According to Judges Walker and Kearse, the personal-benefit test for Title 15 securities fraud “creates at least some legal distinction between those who gave and obtained tips fraudulently and those who appropriately engaged in the honest disclosure and collection of corporate information.”  Without that limiting principle, “corporate insiders may be more reticent to share information with analysts in the ordinary course of business and analysts who do receive company information may be less likely to act on it for fear of running afoul of § 1348.”

Judge Sullivan, who had written the majority decision in Blaszczak I, dissented on both points.  First, he did not read Kelly as altering the conclusion that nonpublic CMS information was “property” for purposes of § 1348 and the wire-fraud statute.  Second, he objected to the concurrence’s “gratuitous advisory opinion” on whether § 1348 requires a “personal benefit.”  Judge Sullivan opined that the personal-benefit test under Title 15 “is a judge-made rule premised on the statutory purpose of the Securities Exchange Act,” and he saw “no obvious reason to extend that rule to a different statutory provision under Title 18.”  He also observed that § 1348 had been enacted in the wake of the 2008 financial crisis to provide new criminal and civil tools to federal investigators and prosecutors, so “[t]he history and purpose of section 1348 therefore make it far more plausible that Congress did not intend for it to be a mere carbon copy of the Title 15 securities-fraud statute.”

Implications

Blaszczak II raises a number of considerations for insider-trading claims in the future.

First, and perhaps foremost, the concurrence could lead the Second Circuit, other courts, or Congress to reevaluate whether the government can use Title 18 to avoid Title 15’s breach-of-duty and personal-benefit requirements.  Title 18 appears to have facilitated insider-trading prosecutions where the government could not prove (or did not want to undertake the burden of proving) that the insider had received a personal benefit in exchange for providing MNPI – or that remote tippees had known about any such benefit.  Blaszczak itself illustrates the difference that the availability of a Title 18 count can make:  the jury acquitted the defendants of Title 15 securities fraud even though it convicted them under Title 18.  Several other courts have relied on Blaszczak I’s ruling to uphold Title 18 counts, but that ruling has now been questioned.

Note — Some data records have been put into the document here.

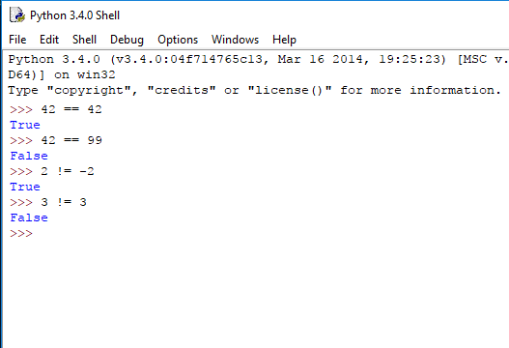
Task: Open the Help menu
Action: (284, 40)
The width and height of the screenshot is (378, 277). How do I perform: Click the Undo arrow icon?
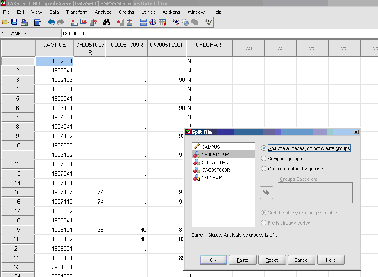[x=52, y=22]
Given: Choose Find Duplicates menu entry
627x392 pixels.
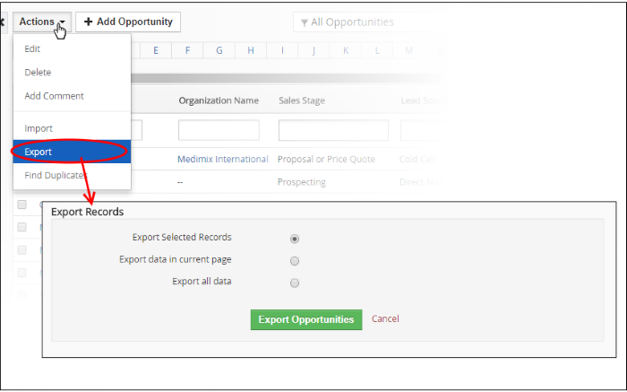Looking at the screenshot, I should pyautogui.click(x=56, y=175).
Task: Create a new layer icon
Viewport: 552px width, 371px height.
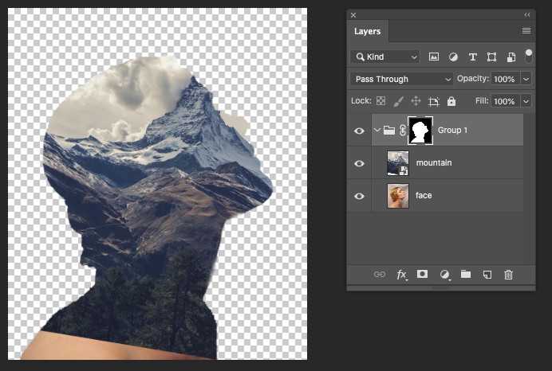Action: 487,275
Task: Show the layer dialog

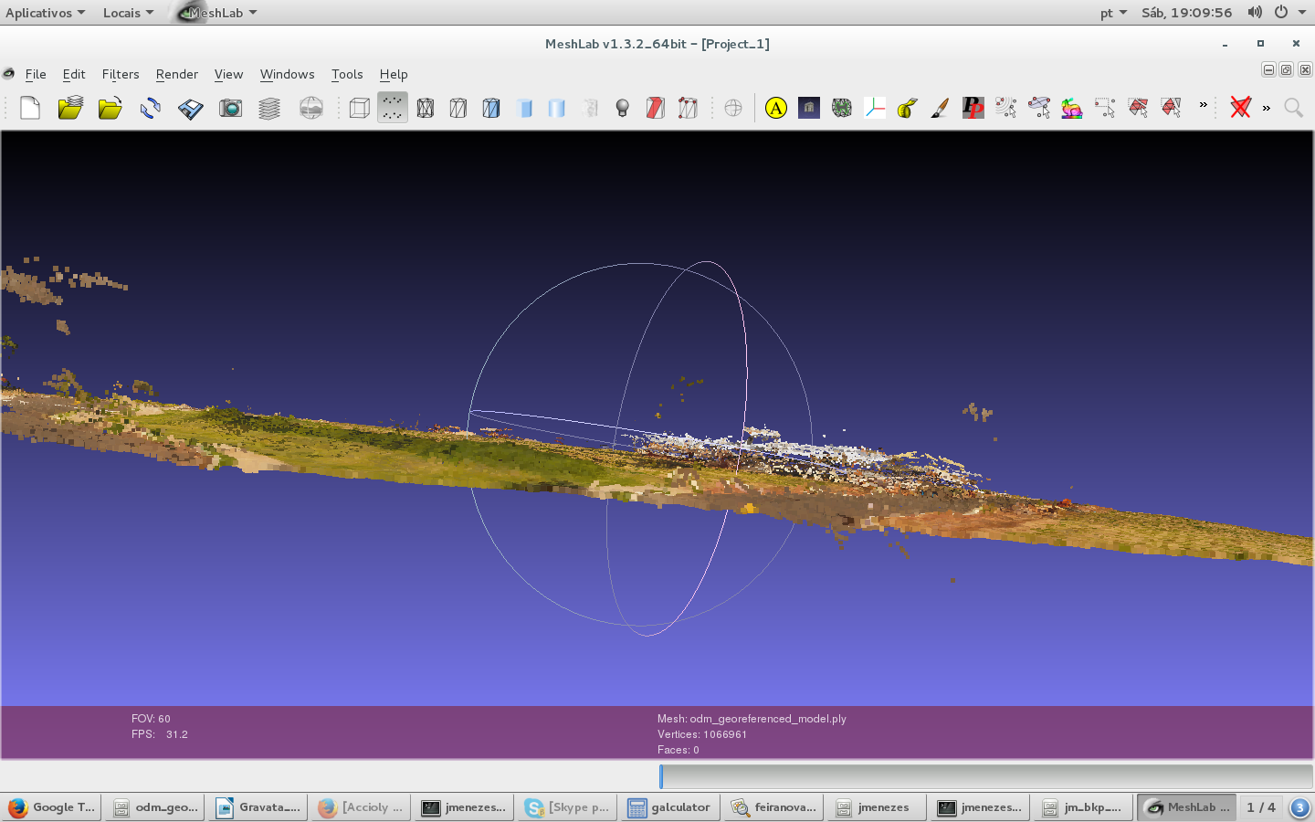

Second, the holding that a government agency’s confidential regulatory information is not its “property” for purposes of Title 18 securities fraud and wire fraud could prevent prosecutions for insider trading under those statutes.  But the decision does not address whether use of or tips about such information could give rise to civil or criminal liability under Title 15.  Moreover, any such misuse of confidential governmental information might now fall within the terms of the STOCK Act (the “Stop Trading on Congressional Knowledge Act”), which Congress enacted in 2012 to clarify that the insider-trading laws apply to members of the legislative, executive, and judicial branches.  The STOCK Act was not at issue in the Blaszczak decisions.

Third, in holding that CMS’s confidential regulatory information was not CMS’s “property” under Title 18, the court contrasted CMS with a commercial entity, for which confidential information might be “its stock in trade, to be gathered at the cost of enterprise, organization, skill, labor, and money, and to be distributed and sold to those who [would] pay money for it.”  The court’s ruling as to CMS thus would not seem to apply where, for example, an employee of a newspaper misappropriates his or her employer’s confidential pre-publication information for trading or tipping purposes (as the Supreme Court held several decades ago).  A similar issue has recently arisen in a wire-fraud prosecution of an employee of an NFT marketplace who traded digital assets based on his knowledge of the NFTs that his employer planned to feature on its home page.